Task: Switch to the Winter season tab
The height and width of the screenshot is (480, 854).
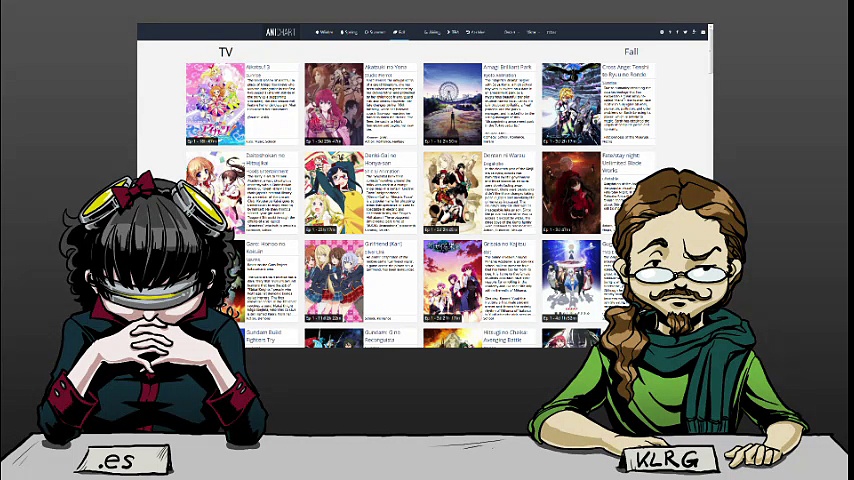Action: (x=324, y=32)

--

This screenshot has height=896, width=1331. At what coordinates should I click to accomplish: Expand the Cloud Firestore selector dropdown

...

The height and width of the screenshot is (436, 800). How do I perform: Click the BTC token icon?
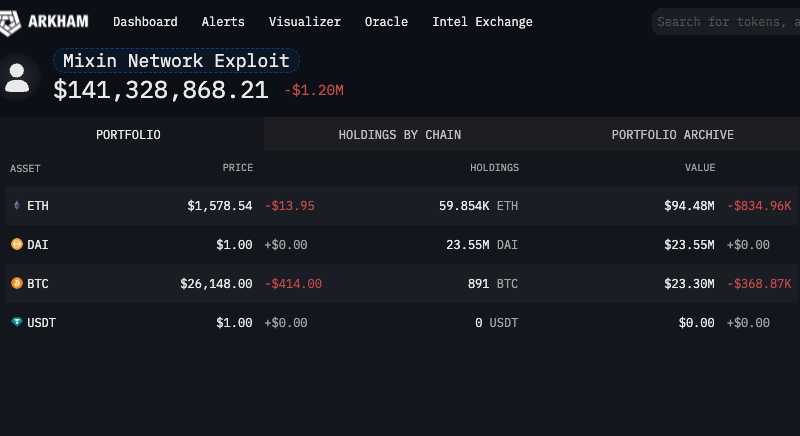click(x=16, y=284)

[The task] Transcribe the lines of the material above without alteration, starting at the line containing "The height and width of the screenshot is (436, 800)." and ending at the line containing "click(x=16, y=284)". Omit the pictures from your answer.

[In response]
The height and width of the screenshot is (436, 800). How do I perform: Click the BTC token icon?
click(x=16, y=284)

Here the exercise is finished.